Transitional Housing Family

Homeless and veteran should not be in the same sentence.

These are the wise words of Trish Jenner, the St. Louis Area Foodbank’s volunteer coordinator.

Trish is absolutely right. No veteran should struggle with homelessness.

But in truth, no American should.

Unfortunately, we all know that homelessness does exist, for far too many individuals in this country.

The good news is that there are organizations working hard to put these mothers and fathers, sons and daughters into homes. Nonprofits like Almost Home, Habitat for Humanity, the Kathy Weinman Center and Humanitri do a great job of giving these individuals a home and a better future.

But here at the St. Louis Area Foodbank, we understand that if someone has been homeless, or living in a temporary shelter, he or she probably won’t have many belongings. They won’t have a closet full of clothes, much-needed toiletries, or a pantry full of food to stock their new home or apartment.

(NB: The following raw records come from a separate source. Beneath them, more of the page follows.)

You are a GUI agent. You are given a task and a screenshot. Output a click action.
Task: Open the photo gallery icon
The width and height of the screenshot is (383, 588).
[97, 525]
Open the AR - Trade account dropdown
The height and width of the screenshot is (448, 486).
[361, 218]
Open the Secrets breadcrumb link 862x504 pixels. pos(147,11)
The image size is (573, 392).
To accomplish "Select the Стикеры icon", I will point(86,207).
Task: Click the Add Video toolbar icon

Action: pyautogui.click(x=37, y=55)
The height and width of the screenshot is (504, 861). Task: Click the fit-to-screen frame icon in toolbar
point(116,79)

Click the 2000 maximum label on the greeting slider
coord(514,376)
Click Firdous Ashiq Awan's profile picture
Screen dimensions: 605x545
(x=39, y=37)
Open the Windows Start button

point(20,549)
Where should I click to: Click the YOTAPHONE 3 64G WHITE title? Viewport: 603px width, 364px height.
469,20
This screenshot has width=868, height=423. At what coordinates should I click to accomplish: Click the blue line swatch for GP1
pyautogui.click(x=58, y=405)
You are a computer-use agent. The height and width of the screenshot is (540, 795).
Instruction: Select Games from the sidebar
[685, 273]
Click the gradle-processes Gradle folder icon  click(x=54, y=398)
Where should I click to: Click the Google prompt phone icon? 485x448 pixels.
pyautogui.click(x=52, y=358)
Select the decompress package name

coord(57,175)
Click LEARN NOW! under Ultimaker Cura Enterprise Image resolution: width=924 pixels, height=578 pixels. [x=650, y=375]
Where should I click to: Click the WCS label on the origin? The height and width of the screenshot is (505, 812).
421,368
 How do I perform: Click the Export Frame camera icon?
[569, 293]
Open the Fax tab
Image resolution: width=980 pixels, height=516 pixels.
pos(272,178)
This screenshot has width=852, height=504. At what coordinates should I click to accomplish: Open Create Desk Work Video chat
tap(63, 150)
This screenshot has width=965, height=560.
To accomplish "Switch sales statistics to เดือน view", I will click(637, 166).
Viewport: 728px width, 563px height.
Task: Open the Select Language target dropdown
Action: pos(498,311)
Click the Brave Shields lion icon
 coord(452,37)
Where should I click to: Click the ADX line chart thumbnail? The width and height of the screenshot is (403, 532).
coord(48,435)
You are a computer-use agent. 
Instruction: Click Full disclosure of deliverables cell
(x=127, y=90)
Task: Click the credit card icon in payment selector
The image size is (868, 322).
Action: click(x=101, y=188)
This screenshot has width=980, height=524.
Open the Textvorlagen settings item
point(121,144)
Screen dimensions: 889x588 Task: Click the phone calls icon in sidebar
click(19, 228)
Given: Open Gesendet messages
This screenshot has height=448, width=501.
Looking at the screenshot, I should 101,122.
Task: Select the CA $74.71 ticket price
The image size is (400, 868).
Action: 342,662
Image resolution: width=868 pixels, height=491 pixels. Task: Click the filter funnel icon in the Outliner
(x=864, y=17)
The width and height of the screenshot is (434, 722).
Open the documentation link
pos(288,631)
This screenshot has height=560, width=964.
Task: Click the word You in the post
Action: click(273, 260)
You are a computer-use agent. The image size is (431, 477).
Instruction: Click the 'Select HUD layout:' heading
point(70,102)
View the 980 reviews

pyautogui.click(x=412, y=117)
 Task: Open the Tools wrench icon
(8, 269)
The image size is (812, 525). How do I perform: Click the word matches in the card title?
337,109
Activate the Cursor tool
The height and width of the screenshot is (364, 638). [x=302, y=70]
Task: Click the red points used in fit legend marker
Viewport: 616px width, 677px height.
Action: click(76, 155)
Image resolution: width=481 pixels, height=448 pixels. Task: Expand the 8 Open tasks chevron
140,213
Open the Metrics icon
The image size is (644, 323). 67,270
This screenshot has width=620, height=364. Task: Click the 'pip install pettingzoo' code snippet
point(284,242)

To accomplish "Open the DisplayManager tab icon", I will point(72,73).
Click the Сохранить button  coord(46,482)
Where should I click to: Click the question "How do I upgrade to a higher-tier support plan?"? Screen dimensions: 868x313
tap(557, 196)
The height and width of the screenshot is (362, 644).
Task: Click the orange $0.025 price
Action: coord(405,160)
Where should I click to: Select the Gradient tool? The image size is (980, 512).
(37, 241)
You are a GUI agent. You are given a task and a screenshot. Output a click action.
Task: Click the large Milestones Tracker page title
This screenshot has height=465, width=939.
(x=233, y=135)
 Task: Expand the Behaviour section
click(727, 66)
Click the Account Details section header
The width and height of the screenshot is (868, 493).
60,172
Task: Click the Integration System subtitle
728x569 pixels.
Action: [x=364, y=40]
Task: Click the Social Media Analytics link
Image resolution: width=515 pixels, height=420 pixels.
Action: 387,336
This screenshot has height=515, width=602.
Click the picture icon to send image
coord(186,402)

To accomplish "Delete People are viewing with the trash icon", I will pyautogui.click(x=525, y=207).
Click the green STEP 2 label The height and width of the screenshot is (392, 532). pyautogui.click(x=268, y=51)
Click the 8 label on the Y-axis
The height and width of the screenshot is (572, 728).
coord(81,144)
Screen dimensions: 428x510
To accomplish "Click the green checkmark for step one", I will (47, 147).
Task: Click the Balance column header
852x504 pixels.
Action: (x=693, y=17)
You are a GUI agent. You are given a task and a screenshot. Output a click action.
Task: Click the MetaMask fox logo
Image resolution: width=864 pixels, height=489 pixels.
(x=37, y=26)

Even if individuals are not homeless, but have been living in the overcrowded homes of relatives or participating in a live-in treatment program, they often are not able to purchase the items they need to get a fresh start.

So while a new tenant being served by an organization like Places on Page or the Veterans Administration Medical Center should be able to rejoice in finally finding a good place to live, they still have to worry about buying the items they need to survive.

That’s where the Foodbank can help.

We offer the Transitional Housing Program, a one-time offering of food and household items that help families and individuals make the transition from a shelter or the streets to a new home.

The Transitional Housing Program is one of only two direct service programs operated by the Foodbank – the rural Food Fair Program is the other. We consider the THP a “direct service,” because we distribute food and other products to an individual or family in need for their use only.

And over time, we have come to realize just how important these items are to a family or individual trying to establish roots in a new home.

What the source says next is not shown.